Alpha cellulose biasanya ditentukan melalui metode gravimetric dimana
fraksi tidak terlarut dalam 17.5% NaOH disaring kemudian ditimbang. Beta dan
gamma cellulose bisa juga ditentukan melalui metode gravimetric, namun lebih
sulit karena bersifat gelatin. Uji empiris harus dilakukan dibawah kondisi
terkontrol secara hati-hati. Sample harus didisintegrasi sebelum treatment, dan
penimbangan residu kering harus dilakukan dengan sangat hati-hati,
menggunakan botol yang tertutup rapat karena alpha cellulose kering sangat
hidroskopis. Disisi lain, konsentrasi alkali, rasio alkali terhadap pulp, dan waktu
treatment tidak signifikan pengaruhnya dan dapat divariasi dalam batas uang
wajar tanpa mempengaruhi hasil.

2. Hemiselulosa
Morrison (1986) mendapatkan bahwa hemiselulosa lebih erat terikat
dengan lignin dibandingkan dengan selulosa, sehingga selulosa lebih mudah
dicerna dibandingkan dengan hemiselulosa. Jung (1989) melaporkan bahwa
perubahan kecernaan selulosa dan hemiselulosa diakibatkan oleh keberadaan
lignin yang berubah-ubah. Dikatakan pula bahwa kandungan lignin pada rumput
lebih tinggi dibandingkan dengan legum.
Hemiselulosa rantainya pendek dibandingkan selulosa dan merupakan
polimer campuran dari berbagal senyawa gula, seperti xilosa, arabinosa, dan
galaktosa. Selulosa alami umumnya kuat dan tidak mudah dihidrolisis karena
rantai glukosanya dilapisi oleh hemiselulosa dan di dalam jaringan kayu selulosa
terbenam dalam lignin membentuk bahan yang kita kenal sebagai lignoselulosa.

3. Lignin
Lignin adalah salah satu komponen penyusun tanaman yang bersama
dengan sellulosa dan bahan-bahan serat Iainnya membentuk bagian struktural dan
sel tumbuhan. Pada batang tanaman, lignin berfungsi sebagai bahan pengikat
komponen penyusun Iainnya, sehingga suatu pohon bisa berdiri tegak.
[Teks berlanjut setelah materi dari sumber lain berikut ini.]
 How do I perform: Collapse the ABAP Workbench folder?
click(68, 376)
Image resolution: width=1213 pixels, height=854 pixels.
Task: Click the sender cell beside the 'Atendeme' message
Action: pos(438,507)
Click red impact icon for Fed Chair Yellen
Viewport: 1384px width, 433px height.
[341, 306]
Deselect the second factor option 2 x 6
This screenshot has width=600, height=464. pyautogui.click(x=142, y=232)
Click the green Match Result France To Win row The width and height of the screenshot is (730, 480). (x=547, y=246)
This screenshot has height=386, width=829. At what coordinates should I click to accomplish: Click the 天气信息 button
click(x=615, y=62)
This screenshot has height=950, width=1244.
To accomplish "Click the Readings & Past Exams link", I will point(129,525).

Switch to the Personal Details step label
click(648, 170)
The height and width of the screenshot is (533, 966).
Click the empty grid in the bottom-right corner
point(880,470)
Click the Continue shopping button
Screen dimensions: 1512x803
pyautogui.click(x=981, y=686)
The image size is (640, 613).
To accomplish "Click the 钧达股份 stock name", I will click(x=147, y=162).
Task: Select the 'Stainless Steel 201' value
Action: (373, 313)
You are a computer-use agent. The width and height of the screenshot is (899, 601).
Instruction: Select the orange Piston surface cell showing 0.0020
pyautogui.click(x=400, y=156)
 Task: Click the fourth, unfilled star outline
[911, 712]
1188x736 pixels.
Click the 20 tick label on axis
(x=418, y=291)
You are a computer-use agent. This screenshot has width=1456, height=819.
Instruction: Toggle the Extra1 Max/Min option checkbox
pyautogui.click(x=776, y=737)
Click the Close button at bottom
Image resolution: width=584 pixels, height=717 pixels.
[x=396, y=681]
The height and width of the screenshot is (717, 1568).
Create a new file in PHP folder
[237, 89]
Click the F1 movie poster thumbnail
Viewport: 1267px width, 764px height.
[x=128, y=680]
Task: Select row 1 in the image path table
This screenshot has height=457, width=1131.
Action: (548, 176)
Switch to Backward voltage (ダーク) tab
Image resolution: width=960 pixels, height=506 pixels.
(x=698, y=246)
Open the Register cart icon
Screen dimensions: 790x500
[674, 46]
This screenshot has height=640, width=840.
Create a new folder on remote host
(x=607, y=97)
Berbeda
dengan sellulosa yangterutama terbentuk dari gugus karbohidrat, lignin terbentuk
dan gugus aromatik yang saling dihubungkan dengan rantai alifatik, yang terdiri
dari 2-3 karbon. Pada proses pirolisa lignin, dihasilkan senyawa kimia aromatis
yang berupa fenol, terutama kresol.
Lignin adalah penyusun jaringan tumbuhan selain selulosa dan
hemiselulosa. Senyawa ini merupakan polimer aromatik dari phenilpropanoid,
hasil sintesa conyferyl, synaphyl, p-coumayl alkohol (Gold dan Alic, 1993).
Lignin adalah senyawa aromatik heteropolimer dan unit phenil-propanoid yang
memberikan kekuatan pada kayu dan rigiditas struktural pada jaringan tanaman
serta melindungi kayu dari serangan mikrobial dan hidrolitik (Saparrat et al.
2002).

4. Delignifikasi
Delignifikasi merupakan proses pembebasan lignin dari suatu senyawa
kompleks dan merupakan salah satu perlakuan pendahuluan yang dilakukan
dengan tujuan mempermudah proses hidrolisis. Proses ini penting dilakukan
sebelum hidrolisis bahan selutolik, sebab lignin merupakan dinding kokoh yang
melekat pada serat selulosa dan hemiselulosa sehingga suatu tanaman menjadi
keras dan dapat berdiri kokoh dan lignin dapat menghambat penetrasi asam atau
enzim sebelum hidrolisis berlangsung (Gunam, 2010).

5. Hidrolisis
Dalam proses hidrolisis rantai polisakarida tersebut dipecah menjadi
monosakarida-monosakarida (Kirk-Othmer, 1983). Hidrolisis meliputi proses
pemecahan polisakarida di dalam biomassa lignoselulosa, yaitu selulosa dan
hemiselulosa menjadi monomer gula penyusunnya. Hidrolisis sempurna pada
selulosa menghasilkan glukosa, sedangkan hemiselulosa menghasilkan beberapa
monomer gula pentose (C5) dan heksosa (C6) (Rohana, 2013).